When I first set up house with Monsieur, he noticed that I didn't have any PFOA coated nonstick (Teflon coated) cookware in the house. He promptly went out and bought a nonstick fry pan, much to my chagrin. My protestations regarding the dangers of PFOA fell on deaf ears. Those fry pans never last, the coating inevitably starts peeling off. Eventually, I couldn't stand it any longer and started researching alternatives. By that point, fry pans with a ceramic coating had now made their appearance in the world and were, to my way of thinking, a viable safer alternative to the nonstick dilemma. I started bringing home ceramic coated fry pans and, unbelievably, Monsieur was quite pleased. I guess my exhortations had fallen on fertile ground after all. So for Day 24, I want to talk about switching out cookware coated with PFOA.
Please bear in mind that all of my suggestions during the Challenge are ones that I have been trying out and aren't directives. We all lead different lives and have different needs. What works for me, might not work for you. As with cookware, maybe you don't have any problems using cookware coated in PFOA. But as was the case with Monsieur, who didn't even know that a safer alternative was available, it was nice to bring it to his attention and then let him decide.
The current fry pan that we are using is the 12.5" one made by Gotham. The coating is made of ground ceramic and copper so the interior has that flashy copper colour. It is PFOA, PTFE, and PFOS free.
I had assumed that a ceramic coating would be more durable than a PFOA one but you do need to be gentle with it. No metal utensils or harsh scouring pads. So far, our Gotham pan is holding up and Monsieur is really pleased with its performance. I like the fact that the price is comparable to a good quality name brand stainless steel fry pan.

» DATA BELOW:
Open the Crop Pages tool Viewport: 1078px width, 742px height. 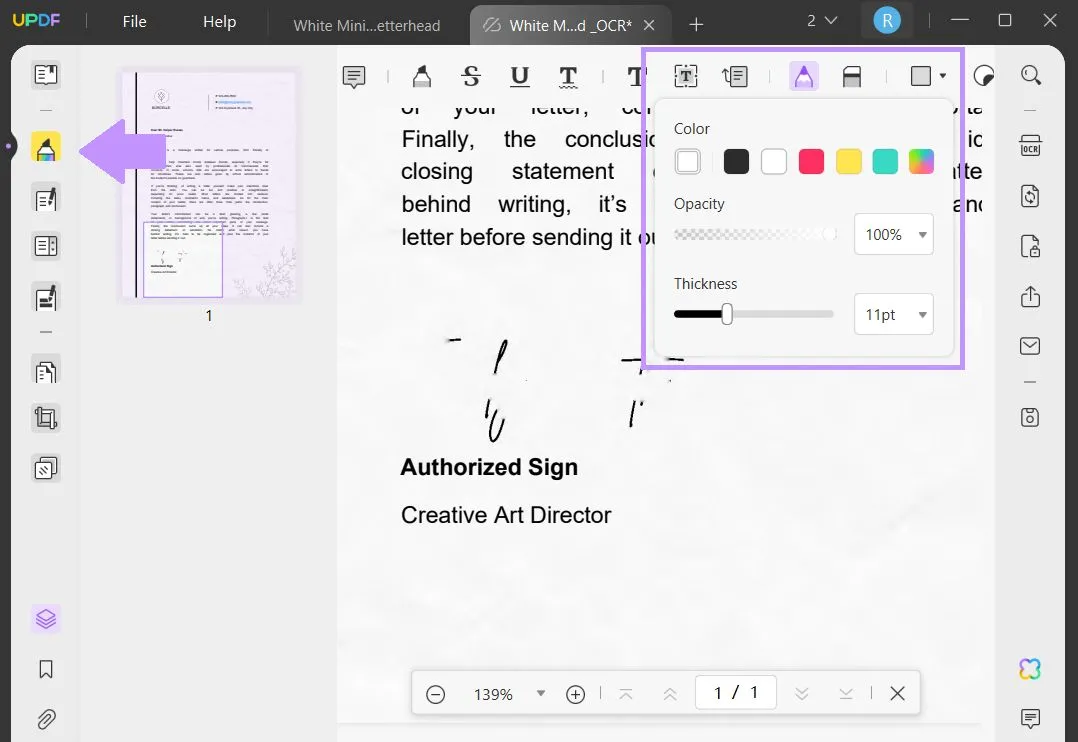46,418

» WORK TASK 1:
Please output, word for word, the part of the cookware passage starting at "I had assumed" and ending at "steel fry pan.".
» WORK TASK 2:
Write the next part of the cookware passage, picking up after its last sentence.
The listing is separate material and has no connection to the cookware passage.

» OUTPUT 1:
I had assumed that a ceramic coating would be more durable than a PFOA one but you do need to be gentle with it. No metal utensils or harsh scouring pads. So far, our Gotham pan is holding up and Monsieur is really pleased with its performance. I like the fact that the price is comparable to a good quality name brand stainless steel fry pan.

» OUTPUT 2:
If you have the budget for it, you really can't go wrong with classic Le Creuset. A well seasoned cast iron skillet is practically nonstick.
Any foodie or chef will tell you that they develop a deep relationship with their favourite kitchen tools and Monsieur is in love with his Le Creuset skillet. But then, of course, he would be a fan as he is French! They really are workhorses in the kitchen (I am referring to Le Creuset but then, come to think of it, Monsieur is a workhorse too) and were made to endure decades of usage. Personally, I am just glad that my mind is at ease with the cookware that we are using. I don't see the point of being careful choosing the food we eat but then negating all that effort by preparing it in cookware that might be leaching toxic chemicals. I know that Le Creuset is pricey but they last for years and for me, it is a thoughtful, mindful purchase.
How are you doing with the Challenge? The finish line is close at hand!